5mg群で15.0%、10mg/15mg群で20%体重減

 TirzepatideはGIPおよびGLP-1の2種類のインクレチンに作用する週1回皮下投与のGIP/GLP-1受容体作動薬で、2型糖尿病患者を対象に行われた第Ⅱ相試験において、臨床的に意味のある体重減少効果を示していた。

 今回のSURMOUNT-1試験では、世界9カ国(米国、アルゼンチン、ブラジル、メキシコ、中国、日本、台湾、インド、ロシア)でBMI 30以上または1つ以上の体重関連合併症(高血圧、脂質異常症、閉塞性睡眠時無呼吸、心血管疾患)を有するBMI 27以上の糖尿病でない成人2,539例を登録。tirzepatide 5mg群(630例)、10mg群(636例)、15mg群(630例)またはプラセボ群(643例)に1:1:1:1でランダムに割り付けて72週間治療した(最長20週間の用量漸増期間を含む)。

 主要評価項目は、72週時点でのベースラインからの体重変化率および72週時点で5%以上の体重減少を達成した割合。副次評価項目は、72週時点でのベースラインからのトリグリセライド、non-HDLコレステロール、HDLコレステロール、空腹時インスリン値の平均変化率などとした。
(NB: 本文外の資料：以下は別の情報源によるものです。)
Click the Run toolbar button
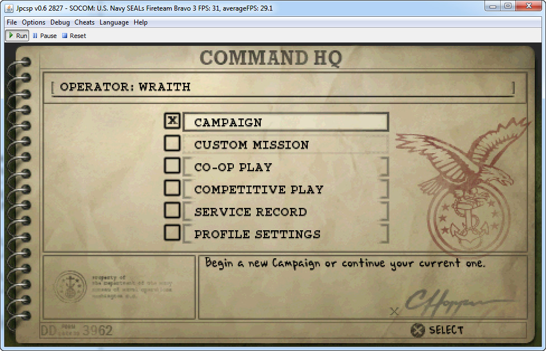(x=17, y=36)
 対象の平均年齢は44.9歳、女性が67.5%。平均体重104.8kg、平均BMI 38.0、BMI 30以上94.5%。収縮期血圧(SBP)は平均123.3mmHg、拡張期血圧(DBP)は平均79.5mmHg、前糖尿病が全体の40.6%を占めていた。
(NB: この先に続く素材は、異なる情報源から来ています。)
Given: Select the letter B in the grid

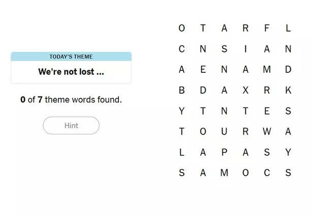Looking at the screenshot, I should click(181, 91).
 主要評価項目に関する解析の結果、72週時点での体重の平均変化率は、プラセボ群の-3.1%(95%CI -4.3~-1.9%)に対しtirzepatide 5mg群で-15.0%(同-15.9~-14.2%)、10mg群で-19.5%(同-20.4~-18.5%)、15mg群で-20.9%(同-21.8~-19.9%)といずれも有意に高かった(全てP<0.001)。

 72週時点で5%以上の体重減少を達成した患者の割合についても、プラセボ群の34.5%(95%CI 29.8~39.2%)に対しtirzepatide 5mg群で85.1%(同81.6~88.6%)、10mg群で88.9%(同85.9~91.9%)、15mg群で90.9%(同88.0~93.8%)といずれも有意に高かった(全てP<0.001)。

10mg/15mg群の約半数が20%以上の体重減達成

 72週時点で20%以上の体重減少を達成した患者の割合は、プラセボ群の3.1%(95%CI 1.1~5.1%)に対しtirzepatide 5mg群で30.0%(同26.4~33.6%)、10mg群で50.1%(同46.0~54.2%)、15mg群で56.7%(同52.6~60.8%)だった(全てP<0.001)。

 副次評価項目に関しては、72週時点でのベースラインからの脂質の平均変化率は、プラセボ群に対しtirzepatide群でトリグリセライド値の有意な低下(プラセボ群-6.3% vs. tirzepatide 3群全体-27.6%)、non-HDLコレステロール値の有意な低下(同-1.8% vs.-11.3%)、HDLコレステロール値の有意な上昇(同0.3% vs. 7.9%)が認められた。

 空腹時インスリン値もプラセボ群に対しtirzepatide群で有意な低下が認められた(プラセボ群-9.7% vs. tirzepatide 3群全体-46.9%)。

 tirzepatideの安全性プロファイルは、これまでの2型糖尿病患者を対象に行われたSURPASS試験の結果と同等で、最も多く報告された有害事象は消化器関連有害事象(悪心、下痢、便秘)だった。大半が一過性の軽度~中等度で、主に用量漸増期間中に発生していた。有害事象による投与中止率はtirzepatide 5mg、10mg、15mgでそれぞれ4.3%、7.1%、6.2%、プラセボ群で2.6%だった。

 以上を踏まえ、Jastreboff氏らは「肥満の非糖尿病者に対するtirzepatide 5mg、10mg、15mgの週1回皮下投与は、大幅かつ持続的な体重減少をもたらした。またtirzepatide群では事前に設定した心血管代謝指標の全てで改善が認められた。tirzepatideは肥満に対する薬物療法の重要な選択肢になりうる」と結論している。